Воевода Бразд возвратился к Игорю вечером третьего дня после прибытия русичей на острова близ нефатского побережья. Вначале о появлении в море древлянских ладей великому князю сообщили дозорные, затем просьбу Бразда о встрече с Игорем передал сотник великокняжеской стражи. По тому, что Бразд не пожелал явиться к нему сразу же, а предпочел встретиться поздно вечером, Игорь догадался, что воевода возвратился с добычей. Причем с богатейшей, ибо счел излишним показывать ее пронырливому и вездесущему хазарскому купцу Хозрою, приставленному каганом к русскому войску для подсчета захваченной добычи, чтобы не оказаться обделенным при ее дележе.

Хитер и дальновиден древлянский воевода, являя великому князю прежде всего свою заботу о его благе, а не о собственной славе! А ведь тот же Асмус обязательно препроводил бы привезенную добычу в шатер Игоря со всей возможной торжественностью и на виду всех дружинников, показывая свою удачливость и приумножая старую славу новой. Видно, само Небо подсказало ему мысль оставить при себе вместо Асмуса Бразда!

Бразд пришел, когда на остров плотно легла непроглядная южная ночь. Воеводу сопровождали четверо воинов, которые, несмотря на духоту, были в плащах. Отвесив великому князю поклон, Бразд указал воинам на скамью у входа в шатер, и те, отбросив в стороны полы плащей, положили на нее два кожаных мешка. Сделав свое дело, дружинники тут же вышли, а Бразд, не спеша развязав с помощью кинжала горловины мешков, наконец-то подал голос:

— Великий князь, на берегах Нефата разбойников больше нет. Я… твои воины вначале разбили их в морском бою у островов, затем в сражении на суше. Прими добычу, принадлежащую тебе по праву победителя и великого князя.

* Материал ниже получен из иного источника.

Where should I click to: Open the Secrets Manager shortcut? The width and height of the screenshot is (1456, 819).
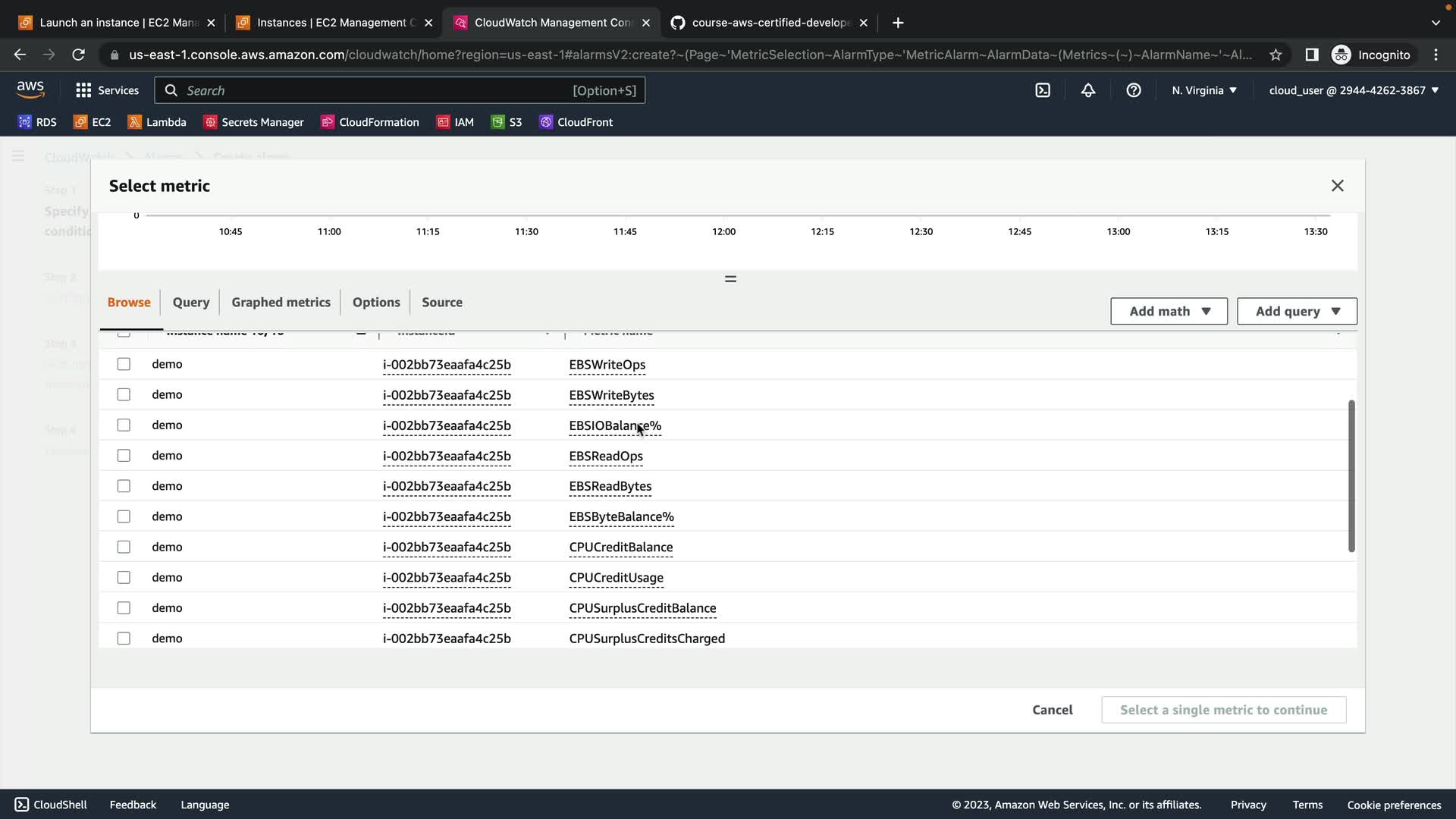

Взяв со стола бронзовый трехсвечник, Игорь подошел к лавке, склонился над мешками. Один доверху был наполнен золотыми диргемами, второй примерно на две трети — цветными каменьями. Игорь не задержал взгляда на золоте — золото всегда есть золото, блести оно воеводской гривной на шее, сверкай украшениями на ножнах меча, мерцай кругляшами-монетами в мешке. Зато от второго мешка он не смог отвести глаз: кольца и перстни с каменьями, диадемы и ожерелья, броши и серьги, пригоршни неоправленных камней сверкали всеми цветами радуги, властно притягивая к себе взгляд и заставляя забыть обо всем остальном. Сунув руку в горловину и погрузив ее по локоть в драгоценности, Игорь принялся шевелить их, и камни засверками уже по-другому. Вдруг что-то ужалило палец. Вынув руку, Игорь осмотрел больное место, однако ничего похожего на укол не обнаружил. Наверное, показалось.

Он снова сунул руку в мешок, начал медленно пропускать камни между пальцами, то поднимая свечу, то опуская, то отводя ее вправо или влево, отчего камни каждый раз искрились либо полыхали огнем по-новому. И снова нечто ужалило уже ладонь. Нет, это был явно не укол — ладонь обдало ледяным холодом, будто он опустил ее в снег или в прорубь. И вновь Игорь не обнаружил на ладони ничего. Возможно, опять почудилось. Впрочем, пора вспомнить, что он в шатре не один, поэтому негоже ему, великому князю, играться с камнями, словно малому дитю с цацками.

— Знатная добыча, — сказал он, проходя к столу и ставя на него трехсвечник. — Половина ее твоя и твоих воинов, воевода.

— Нет, великий князь, вся сия добыча твоя. Можешь распоряжаться всем золотом и самоцветами по своему разумению.

Ответ Бразда поверг Игоря в изумление.

— Не понимаю тебя. Твои дружинники пролили за это золото и каменья свою кровь, значит, это их боевая добыча. Отчего ты хочешь лишить их ее? Разве тебе не ведомы законы русичей?

— Они мне ведомы, однако от этой добычи велит отказаться наш волхв. Боги открыли ему, что золото и камни уготованы не нам, древлянам, и должны быть полностью переданы в твои руки.

— Он тебе не сказал, отчего боги решили позаботиться обо мне? — с улыбкой спросил Игорь. — Моему волхву о подобных вещах они что-то не пророчат. Может, нам поменяться ими?

— Я верю своему волхву, — по-прежнему серьезно ответил Бразд. — В первую же ночь нашего пути к берегам Нефата боги сообщили ему, что нас ждет богатая добыча, однако она не наша. Когда же мы завладели пиратскими сокровищами, Небо подтвердило, что в наших руках чужие сокровища и нас не минет кара, ежели мы позаримся даже на малую часть их. Ибо эти сокровища посланы в мир живых из мира мертвых, и мы должны лишь передать их тому, кому они предназначены.